Start of Input material

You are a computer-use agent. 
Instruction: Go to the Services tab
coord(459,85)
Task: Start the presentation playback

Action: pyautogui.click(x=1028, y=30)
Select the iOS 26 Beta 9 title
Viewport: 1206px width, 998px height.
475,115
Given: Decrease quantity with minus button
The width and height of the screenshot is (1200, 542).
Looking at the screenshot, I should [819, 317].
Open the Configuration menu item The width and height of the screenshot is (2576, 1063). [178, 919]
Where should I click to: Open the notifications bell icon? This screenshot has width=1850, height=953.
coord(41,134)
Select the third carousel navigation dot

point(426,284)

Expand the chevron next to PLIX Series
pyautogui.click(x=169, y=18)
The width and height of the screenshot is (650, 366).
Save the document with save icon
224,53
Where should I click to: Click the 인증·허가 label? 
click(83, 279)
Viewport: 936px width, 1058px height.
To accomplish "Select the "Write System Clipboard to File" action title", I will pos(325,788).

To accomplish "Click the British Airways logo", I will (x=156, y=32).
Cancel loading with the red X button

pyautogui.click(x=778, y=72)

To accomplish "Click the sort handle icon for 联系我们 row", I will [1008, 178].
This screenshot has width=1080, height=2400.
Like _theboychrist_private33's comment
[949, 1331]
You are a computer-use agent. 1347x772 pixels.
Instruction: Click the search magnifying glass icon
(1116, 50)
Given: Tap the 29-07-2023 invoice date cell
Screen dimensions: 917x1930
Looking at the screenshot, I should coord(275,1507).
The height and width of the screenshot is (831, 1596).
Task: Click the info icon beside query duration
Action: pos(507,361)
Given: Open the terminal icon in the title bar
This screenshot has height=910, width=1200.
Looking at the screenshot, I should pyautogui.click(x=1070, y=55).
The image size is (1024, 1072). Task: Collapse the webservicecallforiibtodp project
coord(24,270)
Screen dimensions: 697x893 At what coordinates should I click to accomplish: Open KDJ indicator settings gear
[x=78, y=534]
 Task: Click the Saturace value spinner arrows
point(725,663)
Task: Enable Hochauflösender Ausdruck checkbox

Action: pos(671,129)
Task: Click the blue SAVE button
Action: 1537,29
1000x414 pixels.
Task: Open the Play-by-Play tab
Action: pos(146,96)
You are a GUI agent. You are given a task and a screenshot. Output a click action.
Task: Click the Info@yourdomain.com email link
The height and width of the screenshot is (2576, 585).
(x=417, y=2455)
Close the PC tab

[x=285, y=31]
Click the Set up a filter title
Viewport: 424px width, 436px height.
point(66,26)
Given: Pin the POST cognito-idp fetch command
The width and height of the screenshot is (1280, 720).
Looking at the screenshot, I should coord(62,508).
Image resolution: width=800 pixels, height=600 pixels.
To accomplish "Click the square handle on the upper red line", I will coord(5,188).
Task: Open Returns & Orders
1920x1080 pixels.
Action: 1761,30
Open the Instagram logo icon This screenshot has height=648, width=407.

End of Input material

**What is required**
What is needed is a word-for-word copy of the records.

**Final answer**
You are a computer-use agent. 
Instruction: Go to the Services tab
coord(459,85)
Task: Start the presentation playback

Action: pyautogui.click(x=1028, y=30)
Select the iOS 26 Beta 9 title
Viewport: 1206px width, 998px height.
475,115
Given: Decrease quantity with minus button
The width and height of the screenshot is (1200, 542).
Looking at the screenshot, I should [819, 317].
Open the Configuration menu item The width and height of the screenshot is (2576, 1063). [178, 919]
Where should I click to: Open the notifications bell icon? This screenshot has width=1850, height=953.
coord(41,134)
Select the third carousel navigation dot

point(426,284)

Expand the chevron next to PLIX Series
pyautogui.click(x=169, y=18)
The width and height of the screenshot is (650, 366).
Save the document with save icon
224,53
Where should I click to: Click the 인증·허가 label? 
click(83, 279)
Viewport: 936px width, 1058px height.
To accomplish "Select the "Write System Clipboard to File" action title", I will pos(325,788).

To accomplish "Click the British Airways logo", I will (x=156, y=32).
Cancel loading with the red X button

pyautogui.click(x=778, y=72)

To accomplish "Click the sort handle icon for 联系我们 row", I will [1008, 178].
This screenshot has width=1080, height=2400.
Like _theboychrist_private33's comment
[949, 1331]
You are a computer-use agent. 1347x772 pixels.
Instruction: Click the search magnifying glass icon
(1116, 50)
Given: Tap the 29-07-2023 invoice date cell
Screen dimensions: 917x1930
Looking at the screenshot, I should coord(275,1507).
The height and width of the screenshot is (831, 1596).
Task: Click the info icon beside query duration
Action: pos(507,361)
Given: Open the terminal icon in the title bar
This screenshot has height=910, width=1200.
Looking at the screenshot, I should pyautogui.click(x=1070, y=55).
The image size is (1024, 1072). Task: Collapse the webservicecallforiibtodp project
coord(24,270)
Screen dimensions: 697x893 At what coordinates should I click to accomplish: Open KDJ indicator settings gear
[x=78, y=534]
 Task: Click the Saturace value spinner arrows
point(725,663)
Task: Enable Hochauflösender Ausdruck checkbox

Action: pos(671,129)
Task: Click the blue SAVE button
Action: 1537,29
1000x414 pixels.
Task: Open the Play-by-Play tab
Action: pos(146,96)
You are a GUI agent. You are given a task and a screenshot. Output a click action.
Task: Click the Info@yourdomain.com email link
The height and width of the screenshot is (2576, 585).
(x=417, y=2455)
Close the PC tab

[x=285, y=31]
Click the Set up a filter title
Viewport: 424px width, 436px height.
point(66,26)
Given: Pin the POST cognito-idp fetch command
The width and height of the screenshot is (1280, 720).
Looking at the screenshot, I should coord(62,508).
Image resolution: width=800 pixels, height=600 pixels.
To accomplish "Click the square handle on the upper red line", I will coord(5,188).
Task: Open Returns & Orders
1920x1080 pixels.
Action: 1761,30
Open the Instagram logo icon This screenshot has height=648, width=407.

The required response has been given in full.